■ Exercise requirements ■
The full listing is needed, transcribed word for word.

■ Provided data ■
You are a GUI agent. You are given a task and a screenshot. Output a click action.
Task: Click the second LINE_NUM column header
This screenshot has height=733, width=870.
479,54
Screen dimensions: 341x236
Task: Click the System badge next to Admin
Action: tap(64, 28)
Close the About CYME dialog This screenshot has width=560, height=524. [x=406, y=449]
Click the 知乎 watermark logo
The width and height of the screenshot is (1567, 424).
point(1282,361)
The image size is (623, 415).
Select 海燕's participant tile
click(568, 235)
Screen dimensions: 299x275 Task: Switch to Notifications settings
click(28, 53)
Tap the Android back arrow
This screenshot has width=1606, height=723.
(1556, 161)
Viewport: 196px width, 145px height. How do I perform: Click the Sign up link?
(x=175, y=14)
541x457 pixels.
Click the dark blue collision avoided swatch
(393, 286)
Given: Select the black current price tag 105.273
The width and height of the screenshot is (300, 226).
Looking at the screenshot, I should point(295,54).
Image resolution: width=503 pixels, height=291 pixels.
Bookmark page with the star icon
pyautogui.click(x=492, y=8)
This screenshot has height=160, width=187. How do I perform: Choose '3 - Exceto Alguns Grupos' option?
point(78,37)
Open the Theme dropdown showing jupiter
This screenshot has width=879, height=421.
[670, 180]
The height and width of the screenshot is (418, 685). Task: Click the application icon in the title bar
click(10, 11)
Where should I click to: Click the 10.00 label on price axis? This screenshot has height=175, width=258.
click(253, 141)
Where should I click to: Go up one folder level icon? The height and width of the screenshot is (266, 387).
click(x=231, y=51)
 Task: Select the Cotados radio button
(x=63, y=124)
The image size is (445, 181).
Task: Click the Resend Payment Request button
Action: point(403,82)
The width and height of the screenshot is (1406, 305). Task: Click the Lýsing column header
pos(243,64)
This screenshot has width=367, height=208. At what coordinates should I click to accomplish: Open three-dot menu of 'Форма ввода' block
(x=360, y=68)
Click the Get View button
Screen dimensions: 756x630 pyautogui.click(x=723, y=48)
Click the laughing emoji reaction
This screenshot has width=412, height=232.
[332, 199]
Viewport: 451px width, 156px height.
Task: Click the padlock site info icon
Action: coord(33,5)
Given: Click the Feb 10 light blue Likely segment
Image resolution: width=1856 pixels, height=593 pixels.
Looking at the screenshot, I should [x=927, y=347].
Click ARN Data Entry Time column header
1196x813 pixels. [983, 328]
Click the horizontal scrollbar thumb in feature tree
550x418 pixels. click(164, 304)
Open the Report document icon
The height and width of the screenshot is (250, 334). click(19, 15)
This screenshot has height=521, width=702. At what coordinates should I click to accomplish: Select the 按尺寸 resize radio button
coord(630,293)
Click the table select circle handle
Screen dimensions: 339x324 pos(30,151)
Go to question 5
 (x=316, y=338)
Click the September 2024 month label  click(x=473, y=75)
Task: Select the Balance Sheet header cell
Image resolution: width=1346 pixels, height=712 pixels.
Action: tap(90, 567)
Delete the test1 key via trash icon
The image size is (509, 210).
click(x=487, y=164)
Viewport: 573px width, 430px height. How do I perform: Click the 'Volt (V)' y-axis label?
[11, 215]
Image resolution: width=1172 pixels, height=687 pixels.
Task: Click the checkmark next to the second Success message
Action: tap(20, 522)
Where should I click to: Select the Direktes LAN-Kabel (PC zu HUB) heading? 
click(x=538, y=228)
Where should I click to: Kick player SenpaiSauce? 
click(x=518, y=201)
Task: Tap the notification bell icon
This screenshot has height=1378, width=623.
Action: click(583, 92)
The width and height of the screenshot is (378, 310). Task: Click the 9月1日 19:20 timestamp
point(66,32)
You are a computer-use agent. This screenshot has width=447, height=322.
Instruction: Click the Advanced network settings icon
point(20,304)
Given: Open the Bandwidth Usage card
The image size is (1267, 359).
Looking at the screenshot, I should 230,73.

■ Task result ■
You are a GUI agent. You are given a task and a screenshot. Output a click action.
Task: Click the second LINE_NUM column header
This screenshot has height=733, width=870.
479,54
Screen dimensions: 341x236
Task: Click the System badge next to Admin
Action: tap(64, 28)
Close the About CYME dialog This screenshot has width=560, height=524. [x=406, y=449]
Click the 知乎 watermark logo
The width and height of the screenshot is (1567, 424).
point(1282,361)
The image size is (623, 415).
Select 海燕's participant tile
click(568, 235)
Screen dimensions: 299x275 Task: Switch to Notifications settings
click(28, 53)
Tap the Android back arrow
This screenshot has width=1606, height=723.
(1556, 161)
Viewport: 196px width, 145px height. How do I perform: Click the Sign up link?
(x=175, y=14)
541x457 pixels.
Click the dark blue collision avoided swatch
(393, 286)
Given: Select the black current price tag 105.273
The width and height of the screenshot is (300, 226).
Looking at the screenshot, I should point(295,54).
Image resolution: width=503 pixels, height=291 pixels.
Bookmark page with the star icon
pyautogui.click(x=492, y=8)
This screenshot has height=160, width=187. How do I perform: Choose '3 - Exceto Alguns Grupos' option?
point(78,37)
Open the Theme dropdown showing jupiter
This screenshot has width=879, height=421.
[670, 180]
The height and width of the screenshot is (418, 685). Task: Click the application icon in the title bar
click(10, 11)
Where should I click to: Click the 10.00 label on price axis? This screenshot has height=175, width=258.
click(253, 141)
Where should I click to: Go up one folder level icon? The height and width of the screenshot is (266, 387).
click(x=231, y=51)
 Task: Select the Cotados radio button
(x=63, y=124)
The image size is (445, 181).
Task: Click the Resend Payment Request button
Action: point(403,82)
The width and height of the screenshot is (1406, 305). Task: Click the Lýsing column header
pos(243,64)
This screenshot has width=367, height=208. At what coordinates should I click to accomplish: Open three-dot menu of 'Форма ввода' block
(x=360, y=68)
Click the Get View button
Screen dimensions: 756x630 pyautogui.click(x=723, y=48)
Click the laughing emoji reaction
This screenshot has width=412, height=232.
[332, 199]
Viewport: 451px width, 156px height.
Task: Click the padlock site info icon
Action: coord(33,5)
Given: Click the Feb 10 light blue Likely segment
Image resolution: width=1856 pixels, height=593 pixels.
Looking at the screenshot, I should [x=927, y=347].
Click ARN Data Entry Time column header
1196x813 pixels. [983, 328]
Click the horizontal scrollbar thumb in feature tree
550x418 pixels. click(164, 304)
Open the Report document icon
The height and width of the screenshot is (250, 334). click(19, 15)
This screenshot has height=521, width=702. At what coordinates should I click to accomplish: Select the 按尺寸 resize radio button
coord(630,293)
Click the table select circle handle
Screen dimensions: 339x324 pos(30,151)
Go to question 5
 (x=316, y=338)
Click the September 2024 month label  click(x=473, y=75)
Task: Select the Balance Sheet header cell
Image resolution: width=1346 pixels, height=712 pixels.
Action: tap(90, 567)
Delete the test1 key via trash icon
The image size is (509, 210).
click(x=487, y=164)
Viewport: 573px width, 430px height. How do I perform: Click the 'Volt (V)' y-axis label?
[11, 215]
Image resolution: width=1172 pixels, height=687 pixels.
Task: Click the checkmark next to the second Success message
Action: tap(20, 522)
Where should I click to: Select the Direktes LAN-Kabel (PC zu HUB) heading? 
click(x=538, y=228)
Where should I click to: Kick player SenpaiSauce? 
click(x=518, y=201)
Task: Tap the notification bell icon
This screenshot has height=1378, width=623.
Action: click(583, 92)
The width and height of the screenshot is (378, 310). Task: Click the 9月1日 19:20 timestamp
point(66,32)
You are a computer-use agent. This screenshot has width=447, height=322.
Instruction: Click the Advanced network settings icon
point(20,304)
Given: Open the Bandwidth Usage card
The image size is (1267, 359).
Looking at the screenshot, I should 230,73.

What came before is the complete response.